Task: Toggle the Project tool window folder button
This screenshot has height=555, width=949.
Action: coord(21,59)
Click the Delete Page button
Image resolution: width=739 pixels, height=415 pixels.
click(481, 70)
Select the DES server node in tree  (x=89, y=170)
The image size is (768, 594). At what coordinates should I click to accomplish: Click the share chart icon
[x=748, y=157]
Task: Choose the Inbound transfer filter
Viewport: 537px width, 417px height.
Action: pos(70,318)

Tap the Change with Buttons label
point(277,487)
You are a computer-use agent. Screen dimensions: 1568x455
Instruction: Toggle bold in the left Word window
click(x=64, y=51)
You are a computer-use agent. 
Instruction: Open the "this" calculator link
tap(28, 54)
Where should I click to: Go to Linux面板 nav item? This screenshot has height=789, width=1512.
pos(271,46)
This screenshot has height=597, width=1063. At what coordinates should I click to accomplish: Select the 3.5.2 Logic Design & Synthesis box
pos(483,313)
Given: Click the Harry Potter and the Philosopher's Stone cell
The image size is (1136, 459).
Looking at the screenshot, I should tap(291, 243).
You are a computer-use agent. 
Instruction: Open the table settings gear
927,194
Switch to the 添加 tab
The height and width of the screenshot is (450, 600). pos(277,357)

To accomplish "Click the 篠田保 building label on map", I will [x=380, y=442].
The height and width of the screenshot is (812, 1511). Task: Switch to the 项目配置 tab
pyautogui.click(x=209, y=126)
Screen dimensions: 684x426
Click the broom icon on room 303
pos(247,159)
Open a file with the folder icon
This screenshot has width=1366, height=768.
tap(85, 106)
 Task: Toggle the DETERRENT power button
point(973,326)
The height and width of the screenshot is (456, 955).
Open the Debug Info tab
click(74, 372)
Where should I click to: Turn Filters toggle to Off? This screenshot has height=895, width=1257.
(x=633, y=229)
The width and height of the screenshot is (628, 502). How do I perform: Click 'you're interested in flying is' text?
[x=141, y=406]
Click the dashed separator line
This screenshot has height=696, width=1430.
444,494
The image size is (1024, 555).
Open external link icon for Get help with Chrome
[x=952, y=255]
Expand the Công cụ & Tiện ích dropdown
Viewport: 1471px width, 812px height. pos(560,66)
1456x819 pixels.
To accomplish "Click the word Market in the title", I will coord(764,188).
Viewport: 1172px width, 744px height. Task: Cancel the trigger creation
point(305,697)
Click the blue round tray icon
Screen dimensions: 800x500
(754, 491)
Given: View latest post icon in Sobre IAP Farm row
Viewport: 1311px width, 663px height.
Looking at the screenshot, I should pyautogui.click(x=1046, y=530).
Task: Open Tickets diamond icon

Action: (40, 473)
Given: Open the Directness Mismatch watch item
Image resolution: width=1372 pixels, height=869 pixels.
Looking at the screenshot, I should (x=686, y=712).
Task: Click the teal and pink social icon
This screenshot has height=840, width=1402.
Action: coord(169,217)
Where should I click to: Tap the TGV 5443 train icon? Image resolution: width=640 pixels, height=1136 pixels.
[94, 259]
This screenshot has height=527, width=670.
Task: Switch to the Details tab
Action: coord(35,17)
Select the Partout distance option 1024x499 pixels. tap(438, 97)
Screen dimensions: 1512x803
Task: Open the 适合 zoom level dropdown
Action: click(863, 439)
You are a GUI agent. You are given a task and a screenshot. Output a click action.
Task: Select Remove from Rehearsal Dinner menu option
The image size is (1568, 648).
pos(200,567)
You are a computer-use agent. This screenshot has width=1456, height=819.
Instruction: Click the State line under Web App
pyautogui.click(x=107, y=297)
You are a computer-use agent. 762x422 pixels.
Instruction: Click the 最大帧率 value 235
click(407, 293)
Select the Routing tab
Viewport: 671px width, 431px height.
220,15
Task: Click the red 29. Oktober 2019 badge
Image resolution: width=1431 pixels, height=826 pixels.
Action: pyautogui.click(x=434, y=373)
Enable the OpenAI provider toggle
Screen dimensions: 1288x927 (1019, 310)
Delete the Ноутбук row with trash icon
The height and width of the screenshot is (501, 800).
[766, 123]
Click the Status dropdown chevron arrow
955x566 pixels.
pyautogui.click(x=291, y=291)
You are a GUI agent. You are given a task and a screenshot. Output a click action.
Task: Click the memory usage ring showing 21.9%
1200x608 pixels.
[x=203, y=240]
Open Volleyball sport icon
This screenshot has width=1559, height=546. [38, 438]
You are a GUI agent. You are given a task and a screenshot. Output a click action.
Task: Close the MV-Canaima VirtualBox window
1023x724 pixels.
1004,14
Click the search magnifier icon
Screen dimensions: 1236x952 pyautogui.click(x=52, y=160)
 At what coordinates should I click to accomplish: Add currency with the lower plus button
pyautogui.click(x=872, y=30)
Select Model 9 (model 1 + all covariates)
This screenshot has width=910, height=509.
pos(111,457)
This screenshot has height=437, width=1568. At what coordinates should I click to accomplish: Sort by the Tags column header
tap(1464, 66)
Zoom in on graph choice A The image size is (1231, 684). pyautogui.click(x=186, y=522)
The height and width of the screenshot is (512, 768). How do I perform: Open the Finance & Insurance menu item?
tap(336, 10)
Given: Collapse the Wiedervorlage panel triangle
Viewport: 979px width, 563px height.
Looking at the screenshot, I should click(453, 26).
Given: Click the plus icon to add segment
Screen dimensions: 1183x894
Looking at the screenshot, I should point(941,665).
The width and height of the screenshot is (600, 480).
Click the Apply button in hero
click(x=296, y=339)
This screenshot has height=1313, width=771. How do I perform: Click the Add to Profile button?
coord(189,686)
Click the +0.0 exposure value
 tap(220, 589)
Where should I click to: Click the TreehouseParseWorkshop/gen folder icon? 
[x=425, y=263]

*Try it*
Every line of the listing that includes the word "will" belongs in the answer.

*Written answer*
To accomplish "Click the 篠田保 building label on map", I will [x=380, y=442].
To accomplish "Click the word Market in the title", I will coord(764,188).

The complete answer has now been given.